AIM OF THE TASK: Could you convert the listing, everything from its start down through the line containing "Tap the Android", into a two-column CSV headed command and reply? Each row should pair one command with its reply, with each value in a single quoted field and line breaks turned into spaces.

EXCERPTED RECORDS:
⟨
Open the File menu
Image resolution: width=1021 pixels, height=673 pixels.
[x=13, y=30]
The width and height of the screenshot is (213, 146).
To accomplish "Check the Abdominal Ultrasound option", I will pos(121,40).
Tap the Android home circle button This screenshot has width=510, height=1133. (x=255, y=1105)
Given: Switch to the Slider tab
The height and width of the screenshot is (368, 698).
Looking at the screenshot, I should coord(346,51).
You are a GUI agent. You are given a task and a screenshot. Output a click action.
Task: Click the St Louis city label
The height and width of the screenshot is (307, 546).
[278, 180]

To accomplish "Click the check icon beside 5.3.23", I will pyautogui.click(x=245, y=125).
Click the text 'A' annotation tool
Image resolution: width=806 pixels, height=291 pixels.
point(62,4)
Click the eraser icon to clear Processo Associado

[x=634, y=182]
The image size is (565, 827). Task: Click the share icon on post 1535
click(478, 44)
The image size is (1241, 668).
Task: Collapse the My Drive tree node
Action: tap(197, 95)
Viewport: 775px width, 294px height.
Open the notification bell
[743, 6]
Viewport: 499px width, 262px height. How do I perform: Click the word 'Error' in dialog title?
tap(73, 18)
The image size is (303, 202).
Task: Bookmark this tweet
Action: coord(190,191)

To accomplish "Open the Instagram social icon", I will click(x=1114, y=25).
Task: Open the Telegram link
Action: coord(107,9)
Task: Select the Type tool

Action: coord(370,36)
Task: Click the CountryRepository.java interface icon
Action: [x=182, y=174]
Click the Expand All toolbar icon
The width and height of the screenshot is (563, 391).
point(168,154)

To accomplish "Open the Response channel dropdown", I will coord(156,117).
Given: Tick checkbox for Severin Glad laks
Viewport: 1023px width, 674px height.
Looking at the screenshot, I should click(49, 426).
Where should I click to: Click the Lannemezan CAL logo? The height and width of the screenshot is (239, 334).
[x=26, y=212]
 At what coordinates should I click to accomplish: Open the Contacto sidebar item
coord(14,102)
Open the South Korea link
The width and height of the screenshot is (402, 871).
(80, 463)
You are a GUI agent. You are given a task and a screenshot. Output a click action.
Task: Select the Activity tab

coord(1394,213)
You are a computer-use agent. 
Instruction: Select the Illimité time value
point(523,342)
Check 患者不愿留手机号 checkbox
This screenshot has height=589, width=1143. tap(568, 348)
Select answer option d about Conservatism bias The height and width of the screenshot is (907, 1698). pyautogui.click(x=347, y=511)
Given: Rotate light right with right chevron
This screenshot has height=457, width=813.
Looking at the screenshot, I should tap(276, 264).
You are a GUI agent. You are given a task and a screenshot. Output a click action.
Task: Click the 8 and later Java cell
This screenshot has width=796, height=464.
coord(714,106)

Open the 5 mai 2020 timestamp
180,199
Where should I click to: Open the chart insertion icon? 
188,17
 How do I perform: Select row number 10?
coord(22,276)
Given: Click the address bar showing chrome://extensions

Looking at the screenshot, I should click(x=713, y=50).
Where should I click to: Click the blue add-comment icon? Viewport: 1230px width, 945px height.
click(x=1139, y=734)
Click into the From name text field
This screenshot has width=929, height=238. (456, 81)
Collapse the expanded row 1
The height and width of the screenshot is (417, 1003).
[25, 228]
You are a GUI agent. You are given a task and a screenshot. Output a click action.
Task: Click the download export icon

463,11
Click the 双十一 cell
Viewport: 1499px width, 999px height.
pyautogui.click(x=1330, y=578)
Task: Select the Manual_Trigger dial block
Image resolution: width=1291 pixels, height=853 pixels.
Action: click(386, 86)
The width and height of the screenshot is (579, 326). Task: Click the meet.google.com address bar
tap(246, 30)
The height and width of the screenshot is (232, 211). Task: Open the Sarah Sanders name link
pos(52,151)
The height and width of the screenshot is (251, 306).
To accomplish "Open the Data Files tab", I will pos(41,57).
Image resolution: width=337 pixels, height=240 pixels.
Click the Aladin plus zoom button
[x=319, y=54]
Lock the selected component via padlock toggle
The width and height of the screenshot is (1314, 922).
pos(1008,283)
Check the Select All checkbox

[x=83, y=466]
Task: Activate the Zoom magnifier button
⟩
WRITTEN SOLUTION:
command,reply
"Open the File menu Image resolution: width=1021 pixels, height=673 pixels.","[x=13, y=30]"
"The width and height of the screenshot is (213, 146). To accomplish ""Check the Abdominal Ultrasound option"",","I will pos(121,40)."
"Tap the Android home circle button This screenshot has width=510, height=1133.","(x=255, y=1105)"